Dozens of countries were represented in this room, and even more cultures were seated at this metaphorical table. Over the course of three days, we had all attempted to a find a consensus on how to move forward amidst uncertainty. In an age where someone with the right tools can cheaply and easily alter the DNA of humans, plants, animals, and microbes, we wanted policy to keep pace with technology. We attempted to predict how this technology could be used and how we could outline a framework of security, but until the last hour we had failed to ask, “What are we securing?” I thought back on all the conversations we’d had an realized there is a lot in need of security.
We are securing safety. In the “microbial” breakout session, experts discussed the potential of manipulating the genomes of bacteria and viruses to create hyper-infectious strains. In the “human health” breakout session, a scientist was quick to mention the possibility of aerosol hazards. This participant painted a scenario in which an innocent bystander would unknowingly breathe in a cocktail of DNA or proteins that could lead to debilitating diseases by altering that person’s genome. It remains unclear how quickly, if ever, these scenarios will be made possible, but these ideas and many others were certainly floating through people’s minds.
We are securing environments. We discussed the need to protect environments that are quickly losing the ability to protect themselves. Scientists are developing genetically-altered species of mosquitoes, known as gene drives, to halt the spread of malaria amongst a dwindling population of Hawaiian birds. Although these mosquitoes could help restore balance to the beautiful Hawaiian mountain ranges, their presence could easily move the ecosystem further away from harmony.

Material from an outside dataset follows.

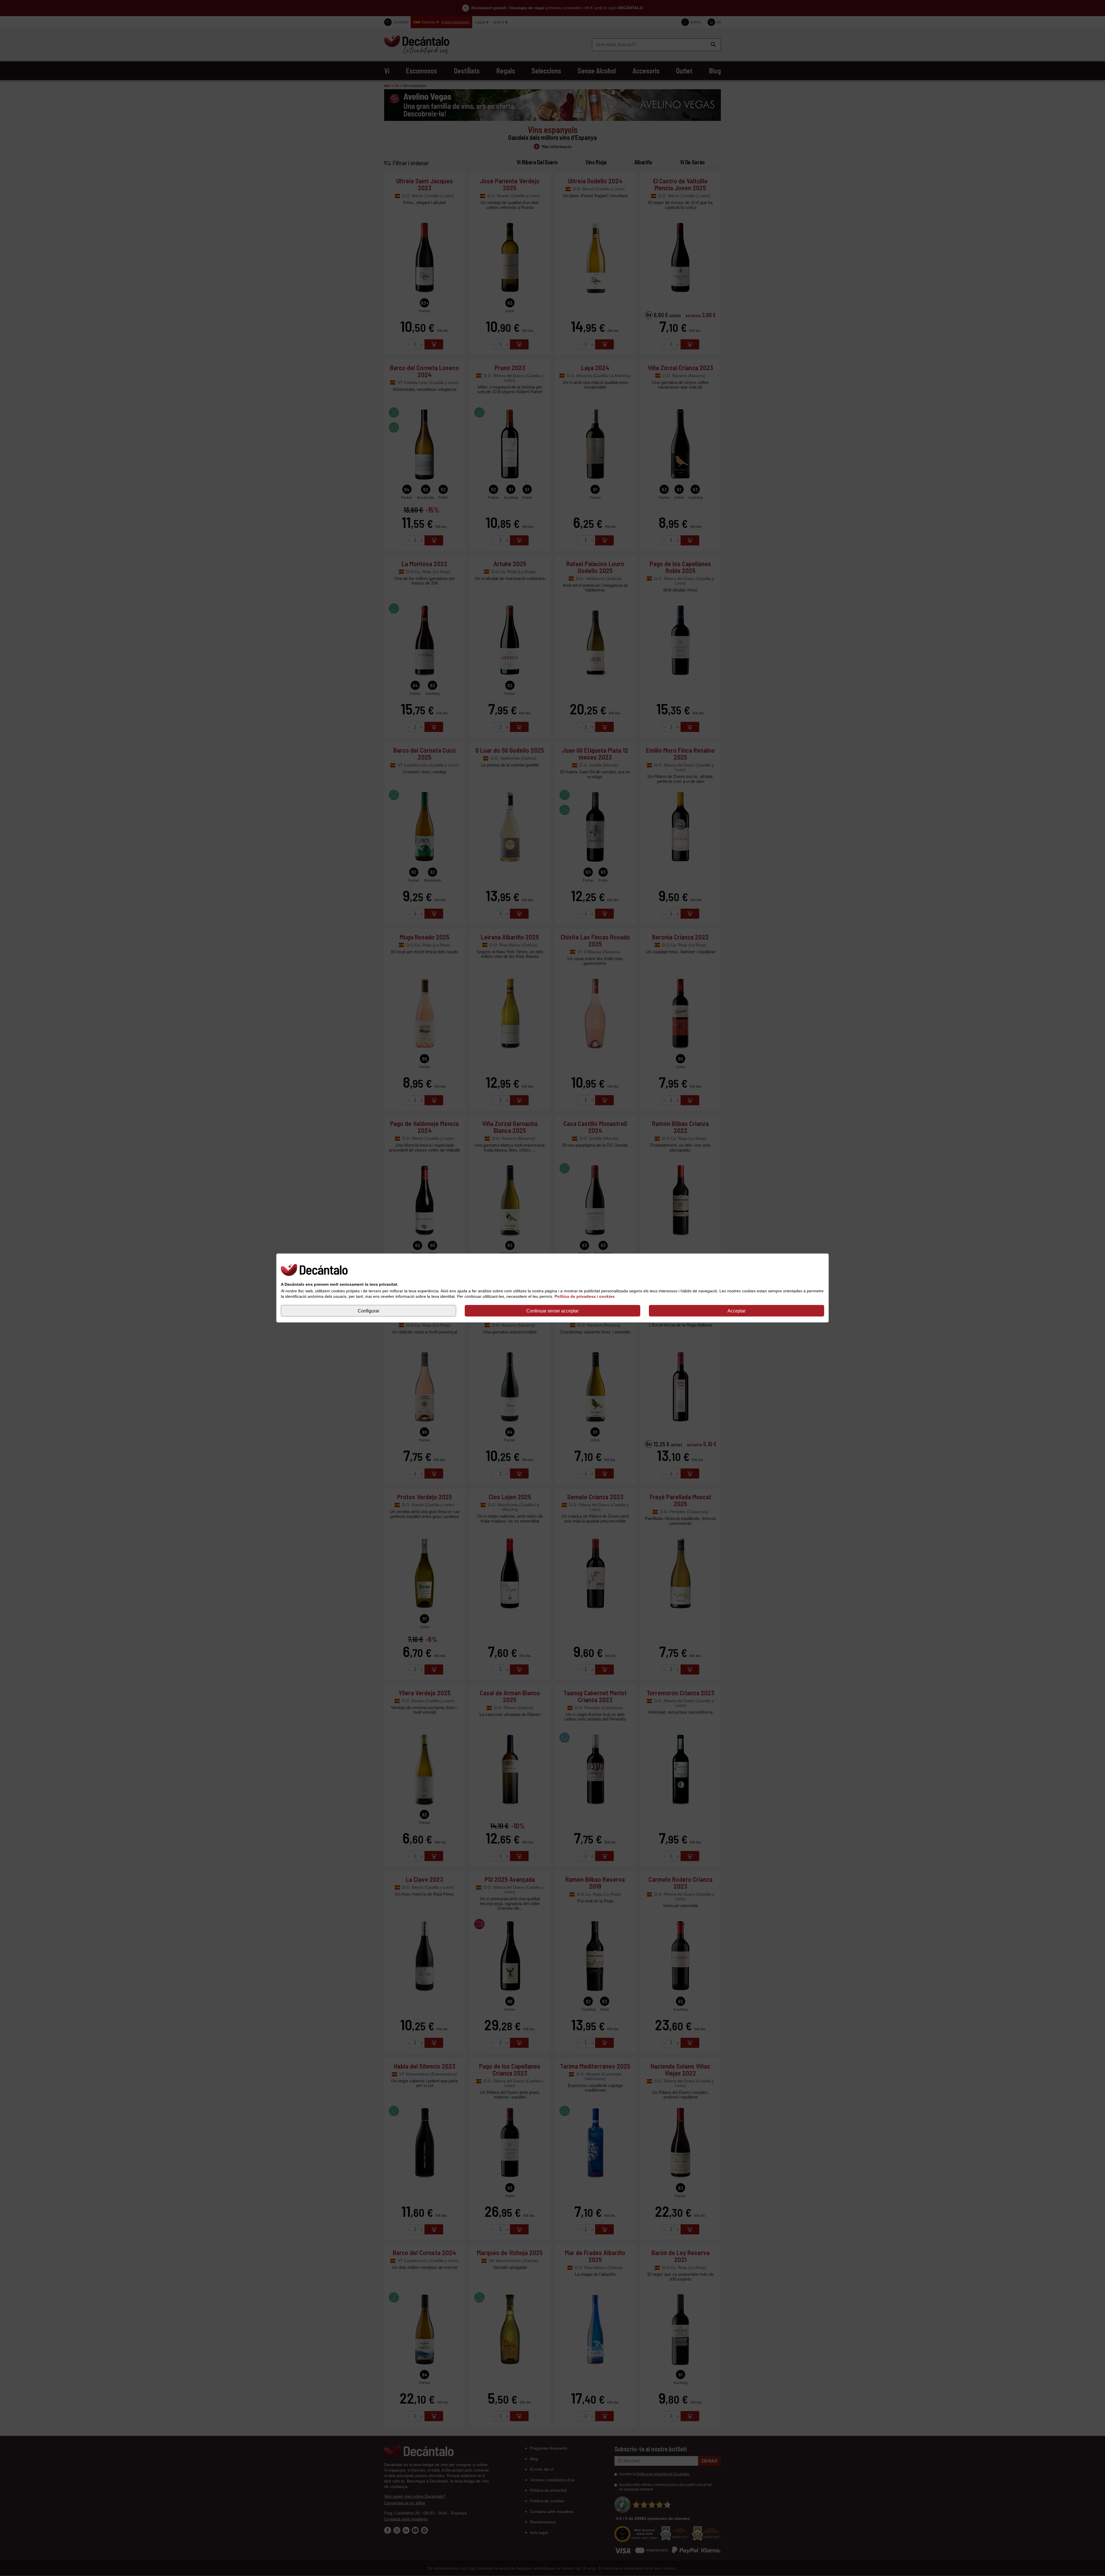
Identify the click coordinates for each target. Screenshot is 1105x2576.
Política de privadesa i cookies (585, 1296)
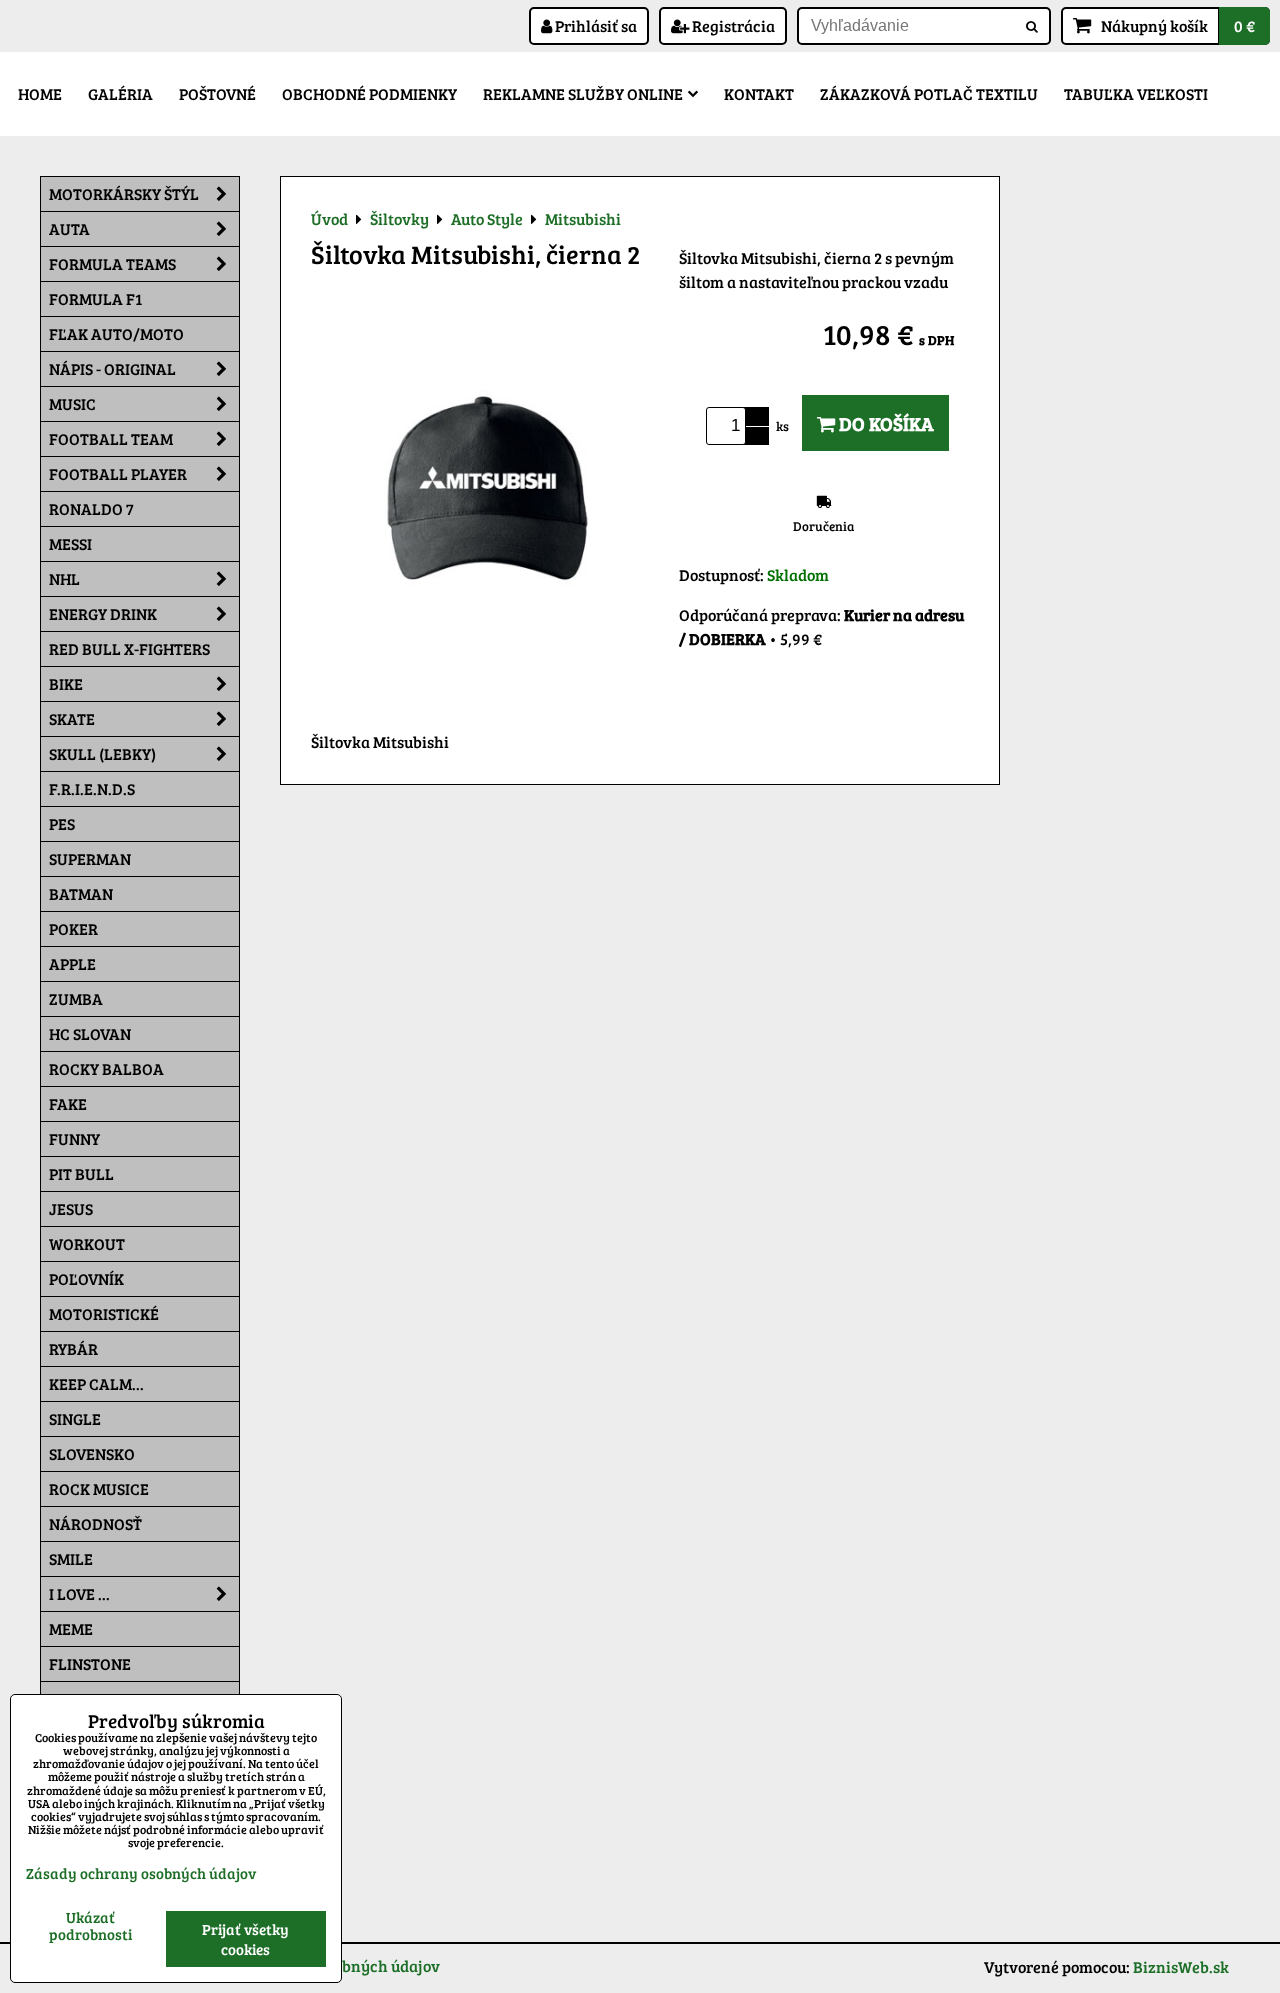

Any introduction of a modified species needs to be done with the appropriate foresight and planning, and with approval from the local community.
We are securing borders. Although one country may enthusiastically welcome genetically-altered beetles to help alleviate devastating deforestation, some countries may not want these six-legged critters marching into their own forests. Introducing a modified species into the environment requires the approval of neighboring countries and demands updated international policy.
We are securing economies. Adding a couple of foreign genes into the DNA of E. coli can turn this tiny microbe into an insulin-producing factory, churning out an essential life-saving molecule. Restrictions on the modification of microbial, plant, or animal genomes could stifle innovation and prevent the development of sustainable commodities that could help support a growing population.
We are securing cultures. Often times, what may appear as a disability to the public eye is, in fact, something that should be embraced rather than something that should be “fixed.” For many members of the Deaf community, the use of gene editing technology to eradicate deafness is seen as an attack on a vibrant and unique culture. Understanding what defines a culture helps dictate how genome editing technology could and should be used.
It was easy to feel overwhelmed with a sense of fear and shock, paralyzed by all that could go wrong, but reflecting on what we are working to secure brought unanticipated comfort. The aforementioned list is by no means exhaustive. In fact, this list may look different for everyone. As we continue to establish policy and regulation surrounding genome editing technology, we must continue to refer back to what we are working to secure.
This blog post is was inspired by conversations at the International Workshop entitled, “Assessing the Security Implications of Genome Editing Technology,” held in Hanover, Germany from October 11th – 13th, 2017.